Reading text:
[BEGIN]

Without St. Barnabas, the evangelist St. Paul may not have been accepted by the Church. The Jerusalem Christians could not believe that Paul, who persecuted them relentlessly before his conversion, was truly a disciple (Acts 9:26). "Then Barnabas took [Paul] in charge and introduced him to the apostles. He explained to them how on his journey Saul had seen the Lord, Who had conversed with him, and how Saul had been speaking out fearlessly in the name of Jesus in Damascus" (Acts 9:27). They couldn't believe Paul, but they could believe Barnabas.
Barnabas was not only an encourager (see Acts 4:36; 11:23); he was also an enabler. Today, it's generally not considered a compliment if you enable someone. For example, people can enable a drug addict by helping them while overlooking the root of their problem. However, Barnabas enabled Paul to be accepted by the Jewish disciples. He enabled the Antioch Christians to be nourished with God's Word by searching out Paul and bringing him to Antioch to help instruct the new Greek Christians for a year (Acts 11:25ff).

[END]

The exercise: In the passage on St. Barnabas, start at the words "Barnabas was not" and stop after "year (Acts 11:25ff).", and write that stretch out again with "encourager" swapped for "supporter".

Supplied records:
[BEGIN]

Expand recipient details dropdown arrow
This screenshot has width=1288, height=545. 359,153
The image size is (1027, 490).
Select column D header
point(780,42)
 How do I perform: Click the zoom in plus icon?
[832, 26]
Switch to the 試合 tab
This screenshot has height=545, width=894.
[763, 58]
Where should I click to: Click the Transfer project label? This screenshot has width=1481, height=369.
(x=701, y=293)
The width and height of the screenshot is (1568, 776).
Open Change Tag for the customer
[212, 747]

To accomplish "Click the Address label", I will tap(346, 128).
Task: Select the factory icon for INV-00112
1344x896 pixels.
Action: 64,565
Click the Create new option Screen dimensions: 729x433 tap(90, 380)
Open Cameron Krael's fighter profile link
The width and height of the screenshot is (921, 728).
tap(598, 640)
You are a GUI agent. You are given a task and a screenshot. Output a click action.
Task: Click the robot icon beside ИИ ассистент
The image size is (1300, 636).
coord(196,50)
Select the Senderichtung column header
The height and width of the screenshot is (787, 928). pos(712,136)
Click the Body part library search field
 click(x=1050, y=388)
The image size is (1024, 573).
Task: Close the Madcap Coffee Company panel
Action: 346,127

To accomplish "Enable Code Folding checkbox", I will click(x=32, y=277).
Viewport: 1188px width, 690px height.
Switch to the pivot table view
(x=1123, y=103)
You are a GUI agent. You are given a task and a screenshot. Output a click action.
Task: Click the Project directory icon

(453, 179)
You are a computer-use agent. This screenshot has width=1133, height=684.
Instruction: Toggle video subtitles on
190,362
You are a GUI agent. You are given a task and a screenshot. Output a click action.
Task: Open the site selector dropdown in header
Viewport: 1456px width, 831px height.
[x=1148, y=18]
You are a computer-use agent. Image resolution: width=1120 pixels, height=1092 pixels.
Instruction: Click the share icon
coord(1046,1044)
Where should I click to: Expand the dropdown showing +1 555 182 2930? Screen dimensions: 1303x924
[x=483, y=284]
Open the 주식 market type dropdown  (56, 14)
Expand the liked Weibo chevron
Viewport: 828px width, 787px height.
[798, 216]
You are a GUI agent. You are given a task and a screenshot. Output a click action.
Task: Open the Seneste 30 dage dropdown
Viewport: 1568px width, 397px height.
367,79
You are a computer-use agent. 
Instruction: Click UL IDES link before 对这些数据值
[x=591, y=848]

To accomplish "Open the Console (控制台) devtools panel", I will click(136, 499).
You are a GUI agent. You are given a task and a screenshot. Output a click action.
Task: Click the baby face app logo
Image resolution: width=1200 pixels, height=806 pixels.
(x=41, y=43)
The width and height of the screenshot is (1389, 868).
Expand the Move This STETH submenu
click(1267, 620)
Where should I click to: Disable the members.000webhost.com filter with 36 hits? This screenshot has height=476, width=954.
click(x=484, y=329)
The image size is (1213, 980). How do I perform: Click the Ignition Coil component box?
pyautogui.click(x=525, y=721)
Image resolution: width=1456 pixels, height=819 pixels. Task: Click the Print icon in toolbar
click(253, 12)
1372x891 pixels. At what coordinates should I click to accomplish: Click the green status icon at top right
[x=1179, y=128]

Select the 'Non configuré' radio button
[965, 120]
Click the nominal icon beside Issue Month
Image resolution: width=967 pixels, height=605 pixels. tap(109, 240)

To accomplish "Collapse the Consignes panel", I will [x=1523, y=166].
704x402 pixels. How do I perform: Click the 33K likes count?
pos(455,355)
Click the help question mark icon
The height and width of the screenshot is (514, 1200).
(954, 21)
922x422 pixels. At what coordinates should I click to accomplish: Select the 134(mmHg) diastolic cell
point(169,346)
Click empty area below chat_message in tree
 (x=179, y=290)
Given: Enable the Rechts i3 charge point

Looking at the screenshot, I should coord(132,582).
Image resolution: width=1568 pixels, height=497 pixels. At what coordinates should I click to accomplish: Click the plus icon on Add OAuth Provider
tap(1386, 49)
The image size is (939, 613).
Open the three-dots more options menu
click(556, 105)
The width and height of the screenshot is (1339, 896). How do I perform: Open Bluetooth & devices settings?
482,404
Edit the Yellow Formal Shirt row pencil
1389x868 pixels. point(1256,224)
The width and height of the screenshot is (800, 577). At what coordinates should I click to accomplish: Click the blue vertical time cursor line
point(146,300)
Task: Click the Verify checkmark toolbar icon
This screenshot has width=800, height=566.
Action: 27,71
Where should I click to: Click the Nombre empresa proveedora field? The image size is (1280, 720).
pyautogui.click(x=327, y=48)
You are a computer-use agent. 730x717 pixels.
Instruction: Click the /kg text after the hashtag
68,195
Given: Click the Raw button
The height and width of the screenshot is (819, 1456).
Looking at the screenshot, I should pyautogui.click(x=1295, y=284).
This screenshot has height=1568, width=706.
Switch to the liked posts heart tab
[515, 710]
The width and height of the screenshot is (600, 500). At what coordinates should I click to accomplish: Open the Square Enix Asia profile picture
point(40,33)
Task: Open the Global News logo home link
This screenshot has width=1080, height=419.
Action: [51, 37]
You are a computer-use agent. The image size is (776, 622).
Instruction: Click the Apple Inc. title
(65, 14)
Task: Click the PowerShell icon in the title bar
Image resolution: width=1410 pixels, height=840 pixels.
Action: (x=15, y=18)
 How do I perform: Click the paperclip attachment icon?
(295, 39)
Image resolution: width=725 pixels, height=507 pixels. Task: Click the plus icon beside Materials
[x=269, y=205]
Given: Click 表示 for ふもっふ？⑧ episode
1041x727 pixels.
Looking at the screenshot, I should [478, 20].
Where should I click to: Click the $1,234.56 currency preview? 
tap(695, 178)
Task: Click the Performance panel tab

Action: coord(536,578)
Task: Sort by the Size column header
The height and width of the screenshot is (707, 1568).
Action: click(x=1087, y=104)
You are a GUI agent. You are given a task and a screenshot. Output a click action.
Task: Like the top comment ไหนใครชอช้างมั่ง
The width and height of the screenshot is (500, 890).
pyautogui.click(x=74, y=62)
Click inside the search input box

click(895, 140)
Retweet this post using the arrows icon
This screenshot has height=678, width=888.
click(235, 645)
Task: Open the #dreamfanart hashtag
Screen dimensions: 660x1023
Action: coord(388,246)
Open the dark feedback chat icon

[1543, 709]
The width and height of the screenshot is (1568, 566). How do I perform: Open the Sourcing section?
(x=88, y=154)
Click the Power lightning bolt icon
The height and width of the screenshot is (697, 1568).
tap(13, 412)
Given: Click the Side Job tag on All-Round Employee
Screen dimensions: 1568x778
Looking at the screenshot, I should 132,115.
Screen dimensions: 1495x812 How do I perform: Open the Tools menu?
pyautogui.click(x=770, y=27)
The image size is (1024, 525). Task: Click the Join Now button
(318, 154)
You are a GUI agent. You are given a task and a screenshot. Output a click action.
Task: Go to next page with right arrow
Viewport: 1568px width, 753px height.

[END]

Response below:
Barnabas was not only an supporter (see Acts 4:36; 11:23); he was also an enabler. Today, it's generally not considered a compliment if you enable someone. For example, people can enable a drug addict by helping them while overlooking the root of their problem. However, Barnabas enabled Paul to be accepted by the Jewish disciples. He enabled the Antioch Christians to be nourished with God's Word by searching out Paul and bringing him to Antioch to help instruct the new Greek Christians for a year (Acts 11:25ff).